◆ **Work order**
Everything from the line containing "Click the linear-gradient CSS text field" to the close of the listing below should be retyped exactly, and nothing before it.

Given entries Block Start

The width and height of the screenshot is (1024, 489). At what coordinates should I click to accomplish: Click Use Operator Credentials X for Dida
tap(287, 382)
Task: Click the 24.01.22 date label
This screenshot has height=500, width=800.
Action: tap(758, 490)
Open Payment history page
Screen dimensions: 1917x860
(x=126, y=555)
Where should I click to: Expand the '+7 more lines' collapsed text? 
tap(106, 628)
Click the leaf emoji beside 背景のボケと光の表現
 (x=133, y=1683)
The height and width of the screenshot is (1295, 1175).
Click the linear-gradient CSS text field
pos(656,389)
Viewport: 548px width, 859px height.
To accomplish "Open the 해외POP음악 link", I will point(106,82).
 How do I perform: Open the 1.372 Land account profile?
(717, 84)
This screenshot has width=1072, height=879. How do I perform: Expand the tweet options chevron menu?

Given entries Block End

◆ **Result of this exercise**
Click the linear-gradient CSS text field
pos(656,389)
Viewport: 548px width, 859px height.
To accomplish "Open the 해외POP음악 link", I will point(106,82).
 How do I perform: Open the 1.372 Land account profile?
(717, 84)
This screenshot has width=1072, height=879. How do I perform: Expand the tweet options chevron menu?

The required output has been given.